Earlier this year, Todd Ransom, a 28 year-old gay man from Orem, Utah, also committed suicide. Friends reported at the time that Ransom also struggled to reconcile his sexual orientation with his Mormon upbringing.
Update: Saturday, 11/6/10:
I want to add another personal note to this. Colt’s story was posted Friday after I spoke with 3 different friends who all told me the same story as you see above. Since then however, I’ve heard from 2 others who say that his death may have been an accidental overdose, rather than intentional. PRIDEinUtah is trying to get a copy of the coroner’s report, although even in the case of suicides those reports almost always rule accidental.
We may never know what truly was going through Colt’s mind in those final moments, but what we do know for sure is that we loved him, he will be dearly missed and we must do more for these people who feel that suicide is the only way out.
Update: Monday, 11/8/10:
Over the weekend, new details emerged about Colt’s death -– and an incredibly moving and touching memorial was held at Try-Angles in Salt Lake City.
After PRIDEinUtah’s post on Friday about Colt, more and more of Colt’s dearest friends have come forward with different stories than what was originally told to me. I want to thank each and every person who contacted me wanting to share their story, it’s a tribute to how wonderful of a man Colt was. I wanted to take a moment this morning to share everything that I have received so you can make judgements for yourselves.

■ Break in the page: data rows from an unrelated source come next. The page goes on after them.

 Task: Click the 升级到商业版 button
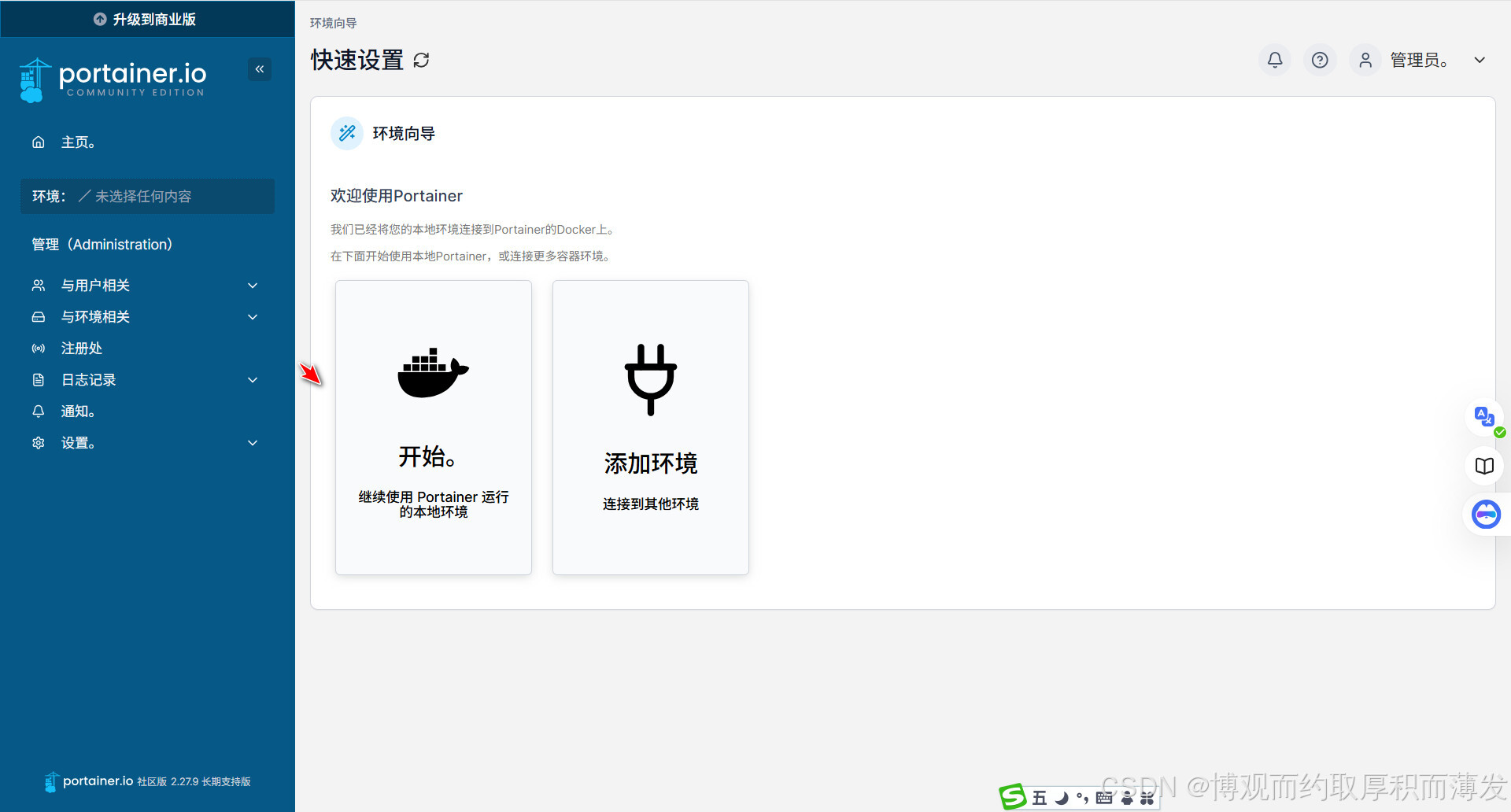click(x=146, y=18)
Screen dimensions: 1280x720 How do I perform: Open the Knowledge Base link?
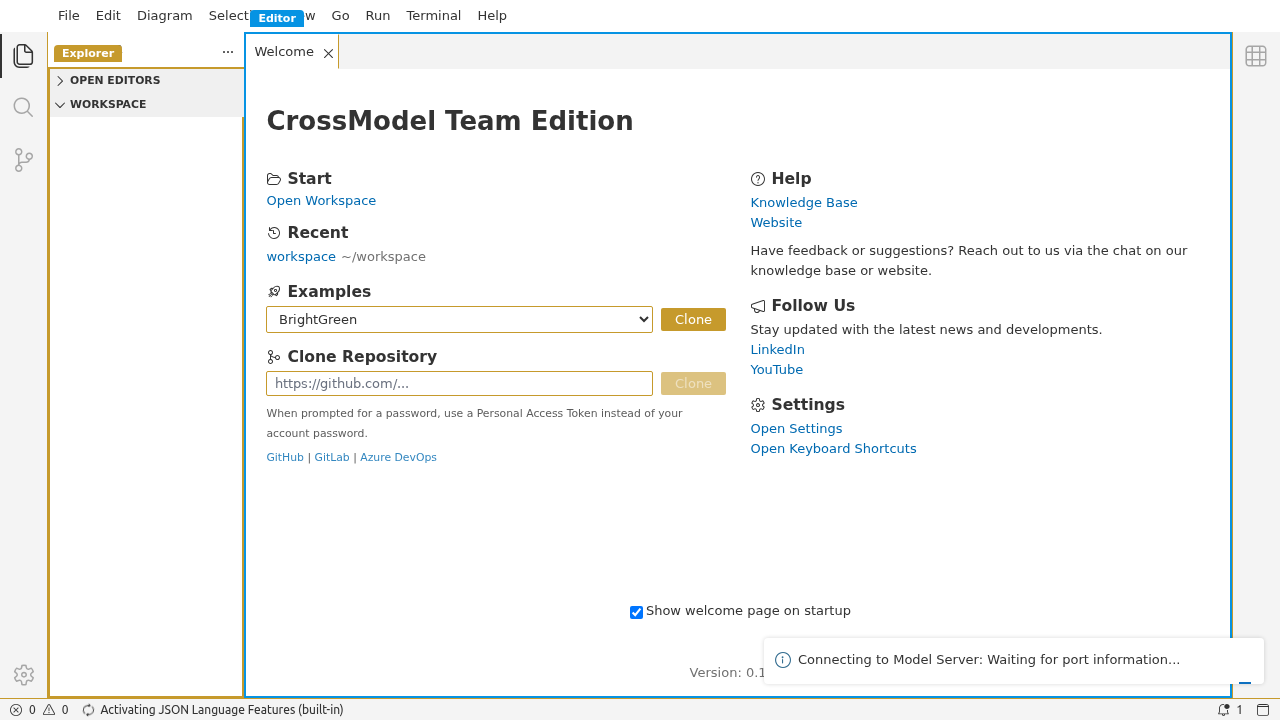pyautogui.click(x=804, y=203)
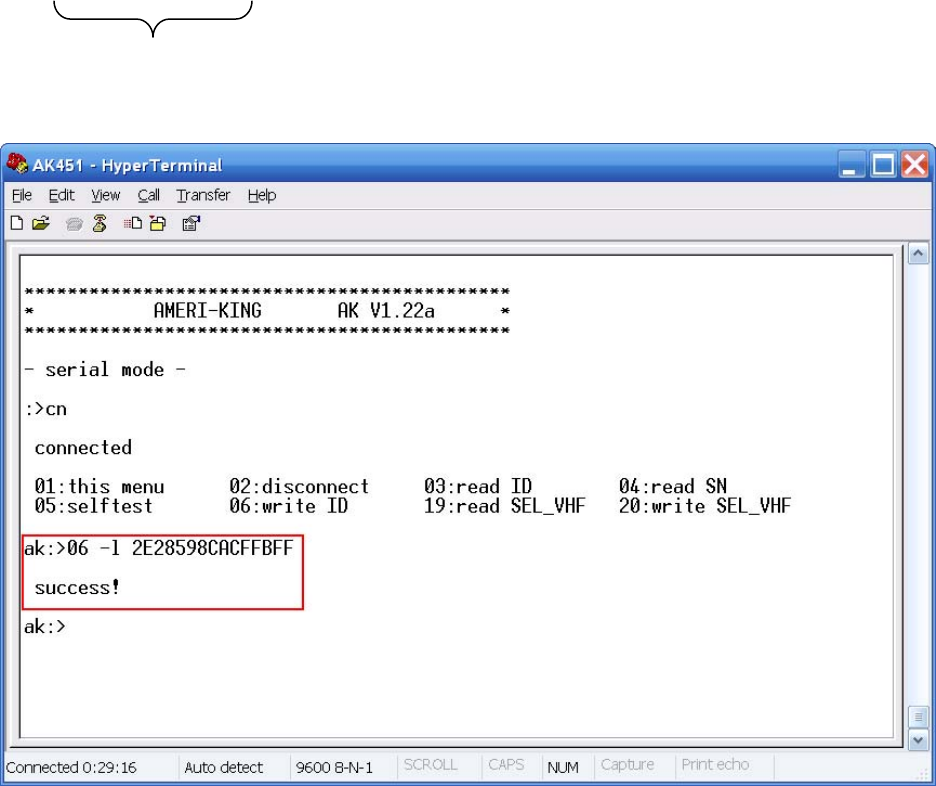Click the Receive file toolbar icon
The height and width of the screenshot is (786, 936).
(x=157, y=224)
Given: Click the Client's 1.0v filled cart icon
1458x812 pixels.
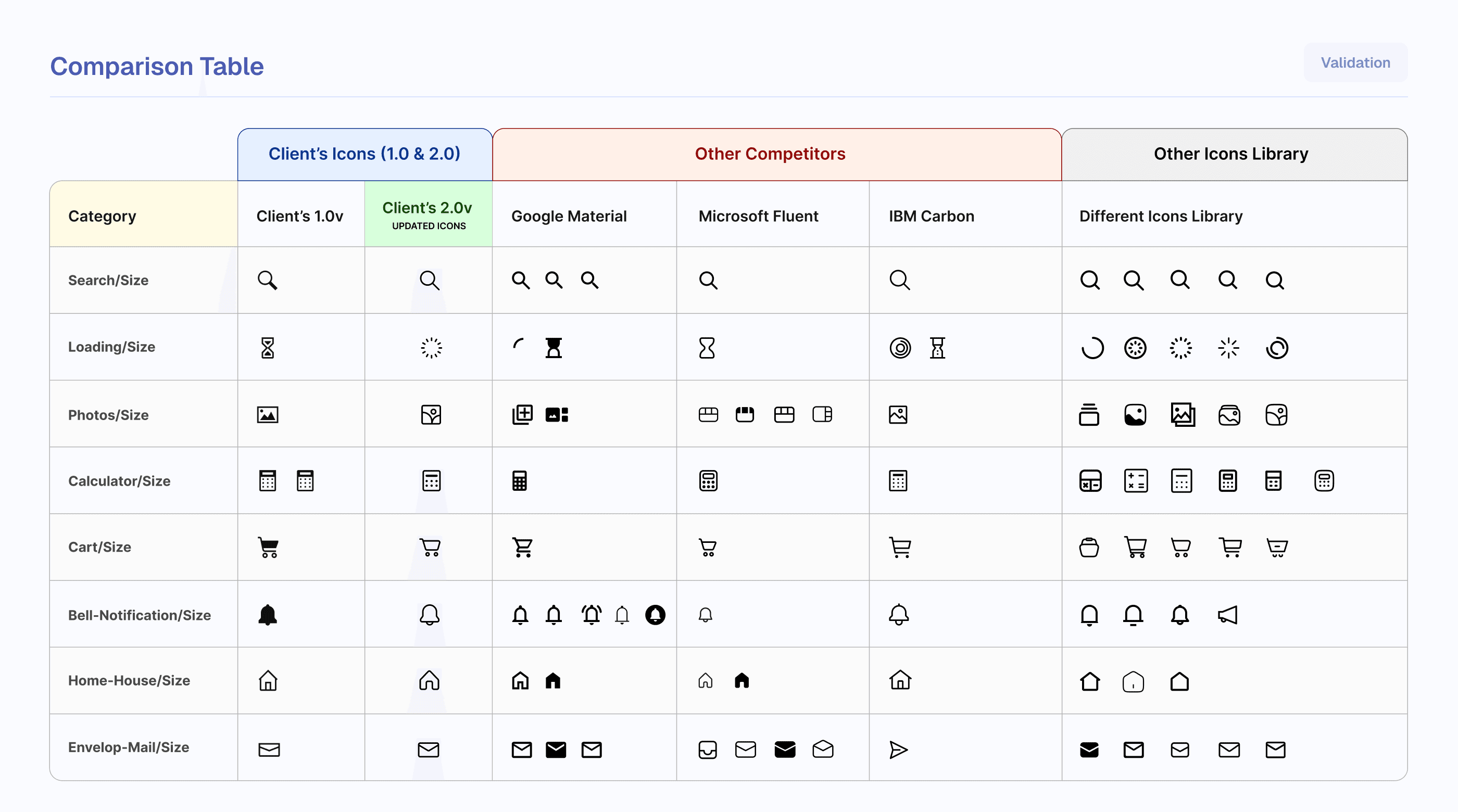Looking at the screenshot, I should click(268, 547).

#1 – The fight between Colt and his Father the night before. It was originally told to PRIDEinUtah that the fight was over the Mormon (LDS) religion. It looks like this has been disproven, and the fight was over some private family matters which I don’t think I should post here.
#2 – Was his death a suicide? This is mostly likely going to be a grey area permanently. Half of Colt’s friends (including the ones who initially spoke with PRIDEinUtah last week) are saying it was a suicide, but the other half are saying his overdose on depression and surgery medications was an accident. The simple fact is we may not ever find out which it was. We are still trying to see the coroner’s report, but we are told the cause of death is still undetermined. However, after speaking with several health professionals we have been advised that even if it was suicide, the cause of death will almost always still be listed as accidental.
#3 – The parents do not want friends to attend the funeral. This was both true and false it seems. The family initially announced that it would be a family-only affair, prompting our story on Friday. Since then however his family has come out saying that they only did that because they didn’t think anyone would come. Any friends of Colt who would like to attend will be more than welcomed by the family. However this still doesn’t change the facts of how they handled the obituary, or that they are asking for donations to the Mormon Mission Fund in Colt’s name.
When it comes down to it though folks, none of this really matters. What matters is that we have lost an incredibly wonderful person in our community. The outpouring at his memorial at Try-Angles last night was incredibly beautiful, so many of Colt’s friends and co-workers shared personal stories about how he brightened their lives. I was in tears by the end, and was reminded of what’s really important. It’s not the details of someone’s death that count. It’s remembering who they were, and renewing your personal pledge to be the best friend you can be so that hopefully one day we can end these senseless deaths.
Rest in peace Colt, you will be dearly missed and you were dearly loved.